El dato histórico parece contrariar las estrictas directivas aplicadas en el barrio por las Damas de Caridad de San Vicente de Paul, que solían visitar a las familias para asistirlas y, de paso, vigilar el riguroso cumplimiento de las “normas de conducta”, que debían estar enmarcadas en un cuadro colgado en cada puerta.
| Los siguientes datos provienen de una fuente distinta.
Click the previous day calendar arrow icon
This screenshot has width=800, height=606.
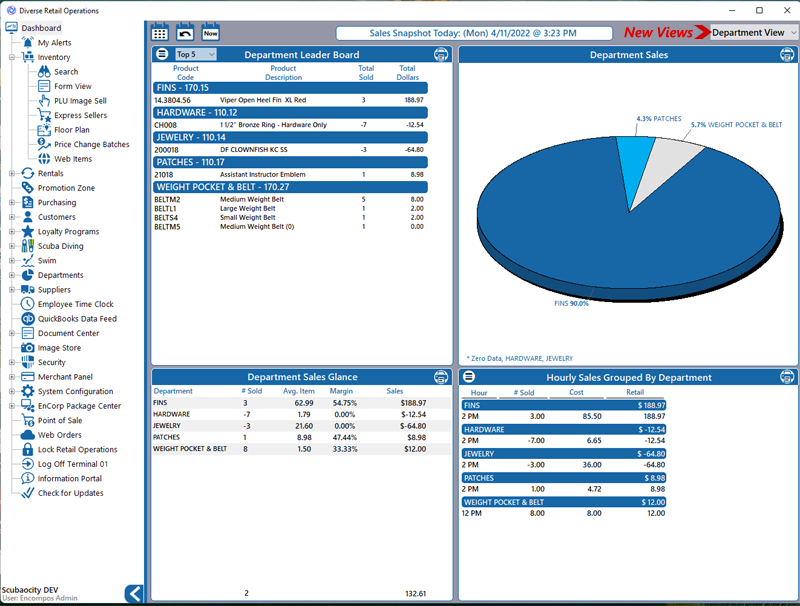[x=185, y=33]
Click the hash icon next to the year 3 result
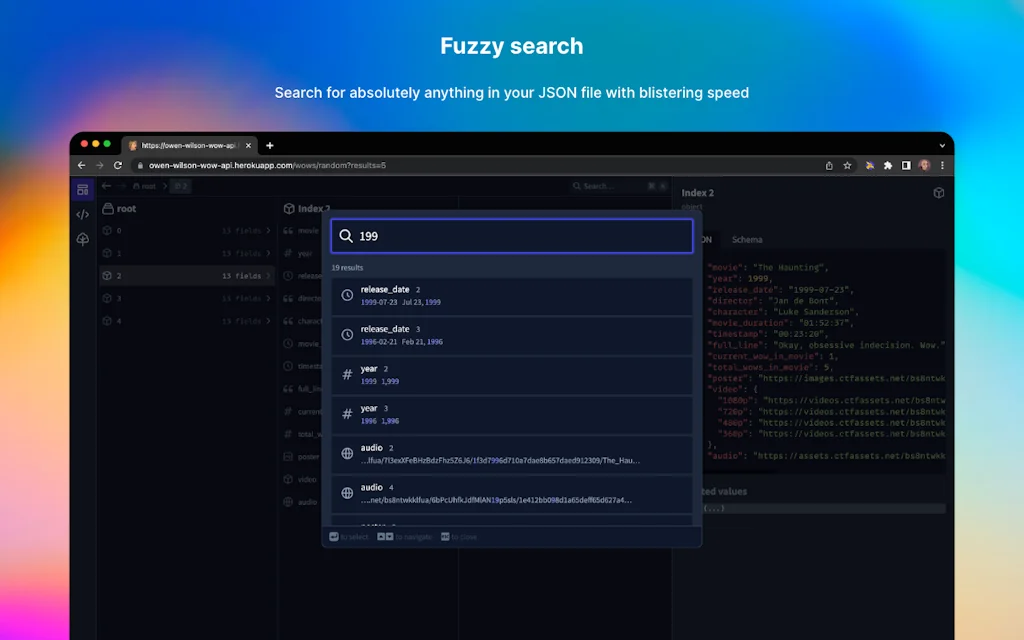The height and width of the screenshot is (640, 1024). [x=345, y=413]

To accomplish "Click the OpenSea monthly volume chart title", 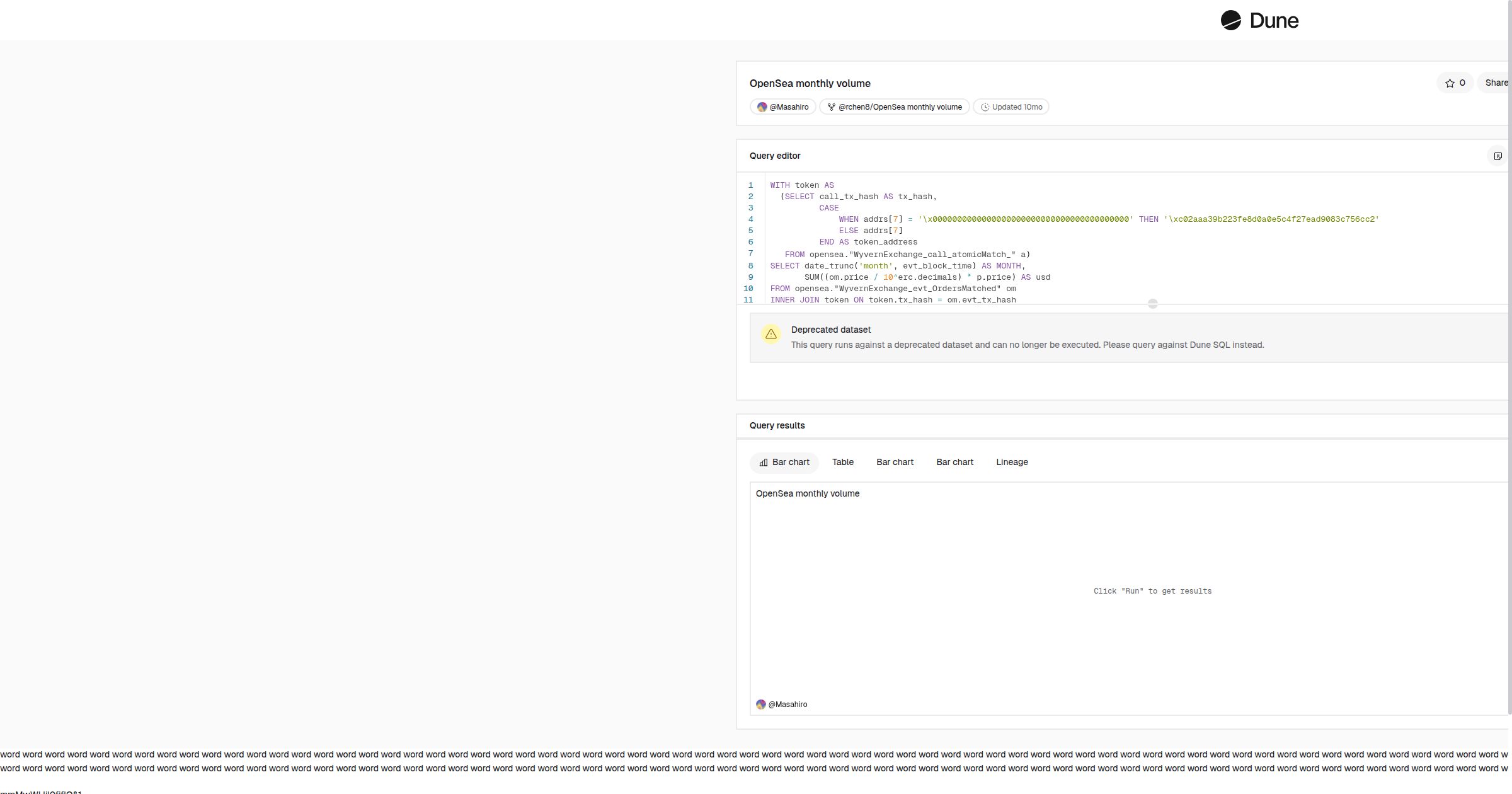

Parte de esa atmósfera densa todavía sobrevuela a la intemperie, a lo largo de los pasillos y la calle que circunvala las casas, mientras los pájaros ensayan vuelos cortos y los visitantes siguen empecinados en descubrir los secretos de este pequeño remanso urbano.
Imperdible
Una caminata de seis cuadras por el corazón de Pompeya, que incluye el cruce de la avenida Sáenz y las clásicas postales de la iglesia y el puente Alsina, conduce derecho hasta la “Esquina de poetas”, concebida en el cruce de Tabaré al 1300 y Centenera.
Un busto instalado en la vereda homenajea a Homero Manzi, el virtuoso poeta nacido en Añatuya (Santiago del Estero), que vivió entre 1920 y 1923 en la casa más cercana a la escultura creada para recordar al autor de “Sur” y “Manoblanca”.
Originalmente, en el edificio de la centenaria vivienda funcionaba el Colegio Luppi, donde Manzi cursó en calidad de alumno pupilo. En 1997, Gregorio Plotnicki abrió allí el Museo Manoblanca, un espacio esencial del circuito tanguero, donde se exhiben pinturas, fotografías, relatos de célebres figuras, objetos antiguos y documentos del barrio y sus habitantes.
Una serie de murales extiende el homenaje a uno de los referentes insoslayables de la cultura tanguera a Aníbal Troilo, Julián Centeya, Sebastián Piana, Astor Piazzolla, Nelly Omar, Enzo Valentino y José Dames. Como para que no queden dudas del alma tanguera y de arrabal que todavía marca el pulso en las calles gastadas de Pompeya.